#### Directions for this task:
The answer must consist of each line below that contains the string "current".

#### Source material:
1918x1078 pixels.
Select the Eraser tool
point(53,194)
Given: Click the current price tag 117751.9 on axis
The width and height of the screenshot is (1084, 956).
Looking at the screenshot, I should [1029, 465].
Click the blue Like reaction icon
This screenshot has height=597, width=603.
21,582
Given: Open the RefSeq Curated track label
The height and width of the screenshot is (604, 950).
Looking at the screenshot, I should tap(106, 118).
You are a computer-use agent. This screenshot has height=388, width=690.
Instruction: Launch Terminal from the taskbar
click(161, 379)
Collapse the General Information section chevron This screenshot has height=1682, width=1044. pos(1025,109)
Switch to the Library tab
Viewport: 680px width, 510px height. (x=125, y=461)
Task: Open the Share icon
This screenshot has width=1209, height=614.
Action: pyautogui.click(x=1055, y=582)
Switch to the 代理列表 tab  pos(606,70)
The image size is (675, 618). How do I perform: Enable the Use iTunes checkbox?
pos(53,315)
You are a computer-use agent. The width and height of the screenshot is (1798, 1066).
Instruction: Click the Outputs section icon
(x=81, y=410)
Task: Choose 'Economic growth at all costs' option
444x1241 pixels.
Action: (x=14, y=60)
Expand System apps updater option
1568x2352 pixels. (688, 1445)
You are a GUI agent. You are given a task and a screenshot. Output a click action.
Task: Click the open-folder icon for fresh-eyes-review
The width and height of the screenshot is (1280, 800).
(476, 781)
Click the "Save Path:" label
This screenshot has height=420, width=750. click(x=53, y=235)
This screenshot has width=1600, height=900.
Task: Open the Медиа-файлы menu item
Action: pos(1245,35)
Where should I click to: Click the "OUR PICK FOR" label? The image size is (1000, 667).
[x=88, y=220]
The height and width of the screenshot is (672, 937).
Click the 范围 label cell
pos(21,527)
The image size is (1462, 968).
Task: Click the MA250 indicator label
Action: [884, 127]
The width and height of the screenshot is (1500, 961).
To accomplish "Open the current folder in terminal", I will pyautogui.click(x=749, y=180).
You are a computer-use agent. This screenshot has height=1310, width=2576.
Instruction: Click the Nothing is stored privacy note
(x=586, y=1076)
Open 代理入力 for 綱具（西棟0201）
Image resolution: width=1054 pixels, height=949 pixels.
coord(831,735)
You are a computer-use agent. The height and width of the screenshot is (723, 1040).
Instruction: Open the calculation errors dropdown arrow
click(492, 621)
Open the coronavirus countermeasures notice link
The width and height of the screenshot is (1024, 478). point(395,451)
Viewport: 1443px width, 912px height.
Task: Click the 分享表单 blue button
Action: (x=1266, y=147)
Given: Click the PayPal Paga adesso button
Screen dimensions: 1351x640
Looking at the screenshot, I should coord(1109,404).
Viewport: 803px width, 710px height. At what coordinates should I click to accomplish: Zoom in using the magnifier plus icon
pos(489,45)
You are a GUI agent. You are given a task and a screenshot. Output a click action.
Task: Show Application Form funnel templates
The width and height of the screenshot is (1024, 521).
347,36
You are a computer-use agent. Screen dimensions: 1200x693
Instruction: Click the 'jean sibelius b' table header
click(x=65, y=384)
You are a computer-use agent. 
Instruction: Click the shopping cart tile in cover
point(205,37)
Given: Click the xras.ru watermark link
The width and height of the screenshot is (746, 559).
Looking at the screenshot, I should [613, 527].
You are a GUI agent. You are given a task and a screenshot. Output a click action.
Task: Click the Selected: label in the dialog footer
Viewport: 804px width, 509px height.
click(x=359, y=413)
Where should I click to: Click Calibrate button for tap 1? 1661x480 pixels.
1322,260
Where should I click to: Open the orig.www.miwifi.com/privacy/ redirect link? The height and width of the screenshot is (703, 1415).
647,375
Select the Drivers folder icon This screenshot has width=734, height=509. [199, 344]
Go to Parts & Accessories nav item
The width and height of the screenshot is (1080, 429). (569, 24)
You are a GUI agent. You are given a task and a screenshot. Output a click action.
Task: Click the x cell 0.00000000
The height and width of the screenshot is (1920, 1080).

#### Response area:
Given: Click the current price tag 117751.9 on axis
To accomplish "Open the current folder in terminal", I will pyautogui.click(x=749, y=180).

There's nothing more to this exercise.